В один из апрельских вечеров слонялся у «Титова» и я. То ли ждал начала кино, то ли рассчитывал кого-то встретить. Не помню. Но расхаживал я рассеянно и одиноко, а вокруг в весеннем возбуждении носились знакомые и незнакомые ребята. Кто-то, забавляясь, подскочил сзади, сдернул с меня кепку, побежал, хохоча, водрузил на лысину бюста и дал деру. Я, ринувшийся было за ним, полез доставать кепку. И только успел натянуть ее, как оказался схвачен милиционером. С торжествующей строгостью он повел меня в дежурный пункт, находившийся тут же, в фойе кинотеатра. Я, никогда прежде с милицией дела не имевший, перепугался. «Садись, пиши объяснительную о своем хулиганстве», — сказал милиционер, указав на стул, хмуро толкнув ко мне лист бумаги. Я макнул ручку в чернильницу и, помешкав, стал писать.

Написал, что кто-то стащил с меня сзади кепку, кто — не знаю, надел на Ленина. А я не хулиганил, я только вернул свой головной убор. Получив объяснительную, милиционер — я даже не заметил его звания — рявкнул: «А теперь марш домой, чтоб я тебя больше не видел!» Считая, что легко отделался, я побежал на улицу, на свободу, поглубже натянув кепку, побывавшую на Ленине.

Но кепка была, видать, особенной и влекла меня к новым приключениям, в одном из которых пропала.

Эта история началась с того, что мы с моим другом Баряевым Колей нанялись перепилить машину дров за двадцать рублей. Дрова — обрезки с лесозавода, горбыли да рейки, но несколько дней с утра до вечера звенящей двуручной пилой мы их, как говорила моя бабушка, ширкали на шатких козлах, пока не переширкали и не сложили в поленницы. За десятку тот же Коля устроил мне покупку подержанного, но на ходу велосипеда. Уж не помню, как получилось, что на двух велосипедах мы отправились в дальний путь вчетвером: двое крутят педали и везут еще двоих. Меня на моем велосипеде вез Фарит. Понятно, почему вез он: я был в два раза легче, на голову ниже. Коля вез Сергея, нас года на три-четыре моложе, коренастого, неговорливого, с серыми, недоверчивыми глазами.

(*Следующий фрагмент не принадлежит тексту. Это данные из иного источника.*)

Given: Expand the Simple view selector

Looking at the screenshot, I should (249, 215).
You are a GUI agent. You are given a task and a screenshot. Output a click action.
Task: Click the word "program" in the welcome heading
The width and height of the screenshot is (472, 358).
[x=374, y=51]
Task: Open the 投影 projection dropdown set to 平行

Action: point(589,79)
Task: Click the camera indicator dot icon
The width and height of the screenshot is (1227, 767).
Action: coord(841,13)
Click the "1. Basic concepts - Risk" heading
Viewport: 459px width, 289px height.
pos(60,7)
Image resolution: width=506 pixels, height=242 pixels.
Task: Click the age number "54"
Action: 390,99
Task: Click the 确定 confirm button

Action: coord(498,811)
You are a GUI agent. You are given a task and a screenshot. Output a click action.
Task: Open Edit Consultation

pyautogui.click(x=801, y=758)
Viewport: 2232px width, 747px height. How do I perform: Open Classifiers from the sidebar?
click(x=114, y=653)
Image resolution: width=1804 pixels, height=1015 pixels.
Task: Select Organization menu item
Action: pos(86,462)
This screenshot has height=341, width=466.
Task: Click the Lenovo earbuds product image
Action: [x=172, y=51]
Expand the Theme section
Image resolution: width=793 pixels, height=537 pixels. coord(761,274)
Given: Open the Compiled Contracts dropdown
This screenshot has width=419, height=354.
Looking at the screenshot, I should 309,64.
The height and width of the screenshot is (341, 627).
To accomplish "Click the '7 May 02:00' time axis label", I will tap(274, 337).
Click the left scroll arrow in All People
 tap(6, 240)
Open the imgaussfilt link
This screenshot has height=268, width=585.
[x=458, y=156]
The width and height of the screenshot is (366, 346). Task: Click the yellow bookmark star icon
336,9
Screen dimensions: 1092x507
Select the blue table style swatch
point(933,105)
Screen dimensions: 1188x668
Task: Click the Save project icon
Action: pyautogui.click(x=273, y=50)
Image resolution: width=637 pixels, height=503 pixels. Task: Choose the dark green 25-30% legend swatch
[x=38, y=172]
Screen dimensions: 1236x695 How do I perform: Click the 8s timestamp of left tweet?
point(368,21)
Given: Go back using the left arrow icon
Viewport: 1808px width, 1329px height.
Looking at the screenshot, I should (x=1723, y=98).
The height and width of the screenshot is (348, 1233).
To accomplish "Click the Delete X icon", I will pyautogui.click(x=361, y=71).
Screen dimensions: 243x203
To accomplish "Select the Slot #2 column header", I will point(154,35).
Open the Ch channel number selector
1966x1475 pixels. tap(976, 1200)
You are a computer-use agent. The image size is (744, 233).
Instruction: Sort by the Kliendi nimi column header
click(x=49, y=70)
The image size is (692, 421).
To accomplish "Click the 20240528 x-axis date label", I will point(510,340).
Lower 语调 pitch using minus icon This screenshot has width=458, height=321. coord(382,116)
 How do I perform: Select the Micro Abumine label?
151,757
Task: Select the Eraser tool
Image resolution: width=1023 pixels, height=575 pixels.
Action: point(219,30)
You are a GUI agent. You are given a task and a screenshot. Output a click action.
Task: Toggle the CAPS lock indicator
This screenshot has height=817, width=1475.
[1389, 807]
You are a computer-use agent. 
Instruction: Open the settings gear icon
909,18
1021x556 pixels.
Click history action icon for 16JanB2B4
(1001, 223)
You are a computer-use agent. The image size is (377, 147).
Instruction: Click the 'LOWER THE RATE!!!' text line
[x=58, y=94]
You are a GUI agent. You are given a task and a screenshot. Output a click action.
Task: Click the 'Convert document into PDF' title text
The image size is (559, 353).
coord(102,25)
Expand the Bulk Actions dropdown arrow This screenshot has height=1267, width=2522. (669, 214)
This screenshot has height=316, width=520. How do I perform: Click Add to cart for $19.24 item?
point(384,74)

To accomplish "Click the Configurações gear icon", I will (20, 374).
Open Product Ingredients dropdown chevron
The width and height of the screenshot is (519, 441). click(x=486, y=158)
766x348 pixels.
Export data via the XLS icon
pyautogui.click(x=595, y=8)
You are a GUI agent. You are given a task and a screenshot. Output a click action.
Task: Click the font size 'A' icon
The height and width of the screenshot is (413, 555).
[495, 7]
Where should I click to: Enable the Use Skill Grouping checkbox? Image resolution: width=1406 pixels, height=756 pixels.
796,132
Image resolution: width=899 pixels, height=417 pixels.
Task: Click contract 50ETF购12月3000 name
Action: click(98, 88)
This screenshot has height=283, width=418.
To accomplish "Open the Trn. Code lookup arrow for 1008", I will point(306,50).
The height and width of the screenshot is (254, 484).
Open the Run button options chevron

Нижегородскими, ухабистыми и пустыми улицами, на которых пылящий грузовик становился событием дня, добрались до проезжей асфальтовой дороги и повернули к пристани. На пароме перебрались на левый берег Белой. Отсюда начиналось бегущее на запад шоссе, веял вольный ветерок дальнего пути. Слева от переправы виделся затон. Затоном назывался и поселок с деревянными домишками обочь дороги. В одном из них, за пропыленным и забрызганным дорожной грязью забором, у Фарита жила старшая сестра, бывшая замужем, как он сообщил, за немцем. Немец был наш, русский, работал автомехаником. Фарит заглянул к ней ненадолго, и мы тронулись дальше.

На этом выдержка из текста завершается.